══ PROVIDED RECORDS

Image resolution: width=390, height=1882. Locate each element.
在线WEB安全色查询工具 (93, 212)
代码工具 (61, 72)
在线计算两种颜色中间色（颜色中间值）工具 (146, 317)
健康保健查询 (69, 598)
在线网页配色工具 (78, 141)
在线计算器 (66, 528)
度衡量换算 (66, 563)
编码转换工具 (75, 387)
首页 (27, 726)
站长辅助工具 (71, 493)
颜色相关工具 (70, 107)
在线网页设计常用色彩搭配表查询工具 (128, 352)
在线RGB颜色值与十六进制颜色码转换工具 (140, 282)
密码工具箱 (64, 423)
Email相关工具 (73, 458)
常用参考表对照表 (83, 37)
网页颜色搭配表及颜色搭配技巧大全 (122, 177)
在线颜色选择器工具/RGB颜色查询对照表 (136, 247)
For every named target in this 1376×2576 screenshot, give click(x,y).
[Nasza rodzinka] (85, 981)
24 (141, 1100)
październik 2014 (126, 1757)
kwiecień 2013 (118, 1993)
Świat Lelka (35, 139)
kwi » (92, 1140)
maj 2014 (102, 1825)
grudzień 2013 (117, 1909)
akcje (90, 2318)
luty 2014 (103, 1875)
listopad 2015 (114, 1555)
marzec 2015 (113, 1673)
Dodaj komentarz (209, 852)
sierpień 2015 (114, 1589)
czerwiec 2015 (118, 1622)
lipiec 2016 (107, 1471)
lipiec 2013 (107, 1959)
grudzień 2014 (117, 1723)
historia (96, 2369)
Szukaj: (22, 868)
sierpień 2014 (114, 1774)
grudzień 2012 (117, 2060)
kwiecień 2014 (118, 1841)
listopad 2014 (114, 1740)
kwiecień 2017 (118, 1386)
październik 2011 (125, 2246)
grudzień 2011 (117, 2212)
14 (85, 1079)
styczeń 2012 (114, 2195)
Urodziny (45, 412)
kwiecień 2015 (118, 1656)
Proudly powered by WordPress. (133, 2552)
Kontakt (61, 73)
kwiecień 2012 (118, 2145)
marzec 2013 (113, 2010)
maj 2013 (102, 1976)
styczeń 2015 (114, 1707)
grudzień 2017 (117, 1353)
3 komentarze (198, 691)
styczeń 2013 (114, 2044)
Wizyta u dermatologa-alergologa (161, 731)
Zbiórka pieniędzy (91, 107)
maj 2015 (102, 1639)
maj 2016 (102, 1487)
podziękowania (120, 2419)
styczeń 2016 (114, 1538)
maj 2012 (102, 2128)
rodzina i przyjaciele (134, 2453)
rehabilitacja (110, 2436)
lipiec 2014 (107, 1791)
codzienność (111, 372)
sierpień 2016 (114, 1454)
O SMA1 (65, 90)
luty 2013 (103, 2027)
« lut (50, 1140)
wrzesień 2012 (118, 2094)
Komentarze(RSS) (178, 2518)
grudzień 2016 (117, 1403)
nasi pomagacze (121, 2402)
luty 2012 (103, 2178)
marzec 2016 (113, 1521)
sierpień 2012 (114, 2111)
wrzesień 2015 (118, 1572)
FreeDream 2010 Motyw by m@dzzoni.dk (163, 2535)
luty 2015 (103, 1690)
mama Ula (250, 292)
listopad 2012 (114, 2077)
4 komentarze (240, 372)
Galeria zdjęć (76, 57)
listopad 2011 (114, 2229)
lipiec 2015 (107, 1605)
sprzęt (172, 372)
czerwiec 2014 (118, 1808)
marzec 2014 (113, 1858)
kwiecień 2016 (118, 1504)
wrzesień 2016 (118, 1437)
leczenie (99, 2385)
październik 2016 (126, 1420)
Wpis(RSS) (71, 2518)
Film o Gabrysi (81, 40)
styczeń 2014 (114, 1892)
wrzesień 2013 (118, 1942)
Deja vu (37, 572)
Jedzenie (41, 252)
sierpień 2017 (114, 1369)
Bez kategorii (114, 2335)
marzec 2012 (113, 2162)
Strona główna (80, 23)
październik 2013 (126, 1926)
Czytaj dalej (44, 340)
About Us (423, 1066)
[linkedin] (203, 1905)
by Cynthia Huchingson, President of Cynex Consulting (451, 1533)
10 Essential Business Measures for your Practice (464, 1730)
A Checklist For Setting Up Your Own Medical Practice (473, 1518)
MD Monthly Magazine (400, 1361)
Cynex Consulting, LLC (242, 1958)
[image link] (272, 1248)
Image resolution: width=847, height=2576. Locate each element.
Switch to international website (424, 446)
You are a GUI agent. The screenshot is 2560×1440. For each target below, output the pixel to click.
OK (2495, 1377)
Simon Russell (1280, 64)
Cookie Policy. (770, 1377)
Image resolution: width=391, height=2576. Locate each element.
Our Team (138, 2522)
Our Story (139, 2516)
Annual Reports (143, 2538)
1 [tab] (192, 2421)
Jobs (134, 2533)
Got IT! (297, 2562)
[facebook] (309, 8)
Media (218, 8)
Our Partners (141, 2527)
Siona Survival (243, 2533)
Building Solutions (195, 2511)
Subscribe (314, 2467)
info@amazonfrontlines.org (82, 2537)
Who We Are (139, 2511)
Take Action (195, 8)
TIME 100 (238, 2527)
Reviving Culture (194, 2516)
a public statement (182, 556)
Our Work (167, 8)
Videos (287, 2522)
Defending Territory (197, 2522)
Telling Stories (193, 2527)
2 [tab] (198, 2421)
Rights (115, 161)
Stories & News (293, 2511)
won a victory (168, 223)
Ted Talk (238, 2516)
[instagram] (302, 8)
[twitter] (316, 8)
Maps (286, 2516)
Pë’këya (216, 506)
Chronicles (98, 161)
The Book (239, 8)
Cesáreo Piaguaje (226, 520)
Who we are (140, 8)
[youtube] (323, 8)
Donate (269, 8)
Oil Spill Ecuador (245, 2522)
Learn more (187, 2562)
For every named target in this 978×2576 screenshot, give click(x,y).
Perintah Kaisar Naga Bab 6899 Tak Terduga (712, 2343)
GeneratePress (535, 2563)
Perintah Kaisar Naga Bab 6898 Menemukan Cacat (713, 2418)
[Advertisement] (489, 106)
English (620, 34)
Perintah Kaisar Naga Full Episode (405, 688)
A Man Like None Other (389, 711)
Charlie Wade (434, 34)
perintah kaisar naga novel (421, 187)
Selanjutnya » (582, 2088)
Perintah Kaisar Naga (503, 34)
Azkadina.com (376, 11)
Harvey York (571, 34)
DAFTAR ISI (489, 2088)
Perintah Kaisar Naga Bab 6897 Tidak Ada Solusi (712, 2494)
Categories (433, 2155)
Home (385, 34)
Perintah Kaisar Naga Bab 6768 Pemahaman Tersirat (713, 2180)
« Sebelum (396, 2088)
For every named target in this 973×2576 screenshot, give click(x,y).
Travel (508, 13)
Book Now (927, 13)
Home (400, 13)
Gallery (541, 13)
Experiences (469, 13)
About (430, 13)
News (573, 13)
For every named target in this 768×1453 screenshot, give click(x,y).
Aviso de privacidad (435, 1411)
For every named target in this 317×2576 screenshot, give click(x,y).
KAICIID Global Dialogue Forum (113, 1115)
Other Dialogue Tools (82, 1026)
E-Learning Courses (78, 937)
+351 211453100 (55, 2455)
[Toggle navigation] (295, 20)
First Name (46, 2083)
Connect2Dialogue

════

In the entries above, find each line with the word "width" and copy it.

Image resolution: width=390, height=1882. Locate each element.
Image resolution: width=847, height=2576. Locate each element.
Image resolution: width=391, height=2576. Locate each element.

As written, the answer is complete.